— What you should do —
Your answer should hold every line of the records below that contains the string "target".

** Supplied information follows **

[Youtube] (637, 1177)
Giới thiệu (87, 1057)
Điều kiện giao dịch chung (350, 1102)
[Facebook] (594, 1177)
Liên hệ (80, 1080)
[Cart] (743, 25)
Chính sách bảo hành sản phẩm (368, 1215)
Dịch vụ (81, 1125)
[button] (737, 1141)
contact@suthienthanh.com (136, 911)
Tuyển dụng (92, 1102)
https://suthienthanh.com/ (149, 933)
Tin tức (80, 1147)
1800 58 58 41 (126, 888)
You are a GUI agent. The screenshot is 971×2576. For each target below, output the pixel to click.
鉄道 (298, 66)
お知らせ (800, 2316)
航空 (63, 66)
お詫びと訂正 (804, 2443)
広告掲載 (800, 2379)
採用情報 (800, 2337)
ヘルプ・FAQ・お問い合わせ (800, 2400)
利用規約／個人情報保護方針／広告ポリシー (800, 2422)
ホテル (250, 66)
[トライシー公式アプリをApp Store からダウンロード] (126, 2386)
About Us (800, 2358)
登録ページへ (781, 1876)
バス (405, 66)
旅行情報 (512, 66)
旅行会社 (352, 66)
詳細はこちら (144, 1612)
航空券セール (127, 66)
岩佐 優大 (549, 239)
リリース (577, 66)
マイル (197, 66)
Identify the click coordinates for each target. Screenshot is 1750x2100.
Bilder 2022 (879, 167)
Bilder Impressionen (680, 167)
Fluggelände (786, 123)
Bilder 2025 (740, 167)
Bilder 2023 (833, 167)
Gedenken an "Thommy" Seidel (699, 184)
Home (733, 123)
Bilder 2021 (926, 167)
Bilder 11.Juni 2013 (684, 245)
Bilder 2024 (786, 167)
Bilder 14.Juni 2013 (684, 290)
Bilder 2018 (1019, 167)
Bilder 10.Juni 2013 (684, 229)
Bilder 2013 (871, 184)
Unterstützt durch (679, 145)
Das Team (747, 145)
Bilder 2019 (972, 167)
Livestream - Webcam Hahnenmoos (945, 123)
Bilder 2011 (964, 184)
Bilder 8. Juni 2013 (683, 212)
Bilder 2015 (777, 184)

** End of Supplied information **

— Exercise solution —
You are a GUI agent. The screenshot is 971×2576. For each target below, output the pixel to click.
Identify the click coordinates for each target. Screenshot is 1750x2100.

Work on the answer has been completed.